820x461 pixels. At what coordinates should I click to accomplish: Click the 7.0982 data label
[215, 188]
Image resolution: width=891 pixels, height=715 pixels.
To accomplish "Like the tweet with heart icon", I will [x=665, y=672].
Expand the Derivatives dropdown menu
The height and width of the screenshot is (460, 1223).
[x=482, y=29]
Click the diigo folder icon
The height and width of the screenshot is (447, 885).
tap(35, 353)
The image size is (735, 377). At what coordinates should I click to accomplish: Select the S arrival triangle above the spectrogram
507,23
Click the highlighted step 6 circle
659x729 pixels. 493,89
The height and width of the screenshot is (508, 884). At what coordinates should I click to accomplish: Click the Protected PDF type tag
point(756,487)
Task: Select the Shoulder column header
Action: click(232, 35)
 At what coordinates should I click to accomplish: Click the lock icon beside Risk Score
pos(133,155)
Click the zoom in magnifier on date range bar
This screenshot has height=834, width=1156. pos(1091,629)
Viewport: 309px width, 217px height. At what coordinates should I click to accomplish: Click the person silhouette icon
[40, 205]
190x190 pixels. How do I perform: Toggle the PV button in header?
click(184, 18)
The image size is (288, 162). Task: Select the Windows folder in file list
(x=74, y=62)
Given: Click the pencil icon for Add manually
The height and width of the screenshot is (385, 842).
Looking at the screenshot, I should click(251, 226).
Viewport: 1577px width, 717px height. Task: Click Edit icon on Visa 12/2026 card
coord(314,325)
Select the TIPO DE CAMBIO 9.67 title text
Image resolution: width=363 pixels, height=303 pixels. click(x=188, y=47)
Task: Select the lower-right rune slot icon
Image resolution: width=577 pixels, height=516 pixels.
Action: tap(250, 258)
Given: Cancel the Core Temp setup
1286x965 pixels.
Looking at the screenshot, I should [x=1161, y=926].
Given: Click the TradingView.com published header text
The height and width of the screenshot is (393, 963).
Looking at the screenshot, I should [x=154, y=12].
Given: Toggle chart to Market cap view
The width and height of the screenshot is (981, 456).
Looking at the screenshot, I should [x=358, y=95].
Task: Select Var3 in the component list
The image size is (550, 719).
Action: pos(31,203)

• [AIM OF THE TASK]: Beginning at the top of the records above, transcribe each line exactly up to and including the line that holds "Given: Toggle chart to Market cap view".

• [OUTPUT OF THE EXERCISE]:
820x461 pixels. At what coordinates should I click to accomplish: Click the 7.0982 data label
[215, 188]
Image resolution: width=891 pixels, height=715 pixels.
To accomplish "Like the tweet with heart icon", I will [x=665, y=672].
Expand the Derivatives dropdown menu
The height and width of the screenshot is (460, 1223).
[x=482, y=29]
Click the diigo folder icon
The height and width of the screenshot is (447, 885).
tap(35, 353)
The image size is (735, 377). At what coordinates should I click to accomplish: Select the S arrival triangle above the spectrogram
507,23
Click the highlighted step 6 circle
659x729 pixels. 493,89
The height and width of the screenshot is (508, 884). At what coordinates should I click to accomplish: Click the Protected PDF type tag
point(756,487)
Task: Select the Shoulder column header
Action: click(232, 35)
 At what coordinates should I click to accomplish: Click the lock icon beside Risk Score
pos(133,155)
Click the zoom in magnifier on date range bar
This screenshot has height=834, width=1156. pos(1091,629)
Viewport: 309px width, 217px height. At what coordinates should I click to accomplish: Click the person silhouette icon
[40, 205]
190x190 pixels. How do I perform: Toggle the PV button in header?
click(184, 18)
The image size is (288, 162). Task: Select the Windows folder in file list
(x=74, y=62)
Given: Click the pencil icon for Add manually
The height and width of the screenshot is (385, 842).
Looking at the screenshot, I should click(251, 226).
Viewport: 1577px width, 717px height. Task: Click Edit icon on Visa 12/2026 card
coord(314,325)
Select the TIPO DE CAMBIO 9.67 title text
Image resolution: width=363 pixels, height=303 pixels. click(x=188, y=47)
Task: Select the lower-right rune slot icon
Image resolution: width=577 pixels, height=516 pixels.
Action: tap(250, 258)
Given: Cancel the Core Temp setup
1286x965 pixels.
Looking at the screenshot, I should [x=1161, y=926].
Given: Click the TradingView.com published header text
The height and width of the screenshot is (393, 963).
Looking at the screenshot, I should [x=154, y=12].
Given: Toggle chart to Market cap view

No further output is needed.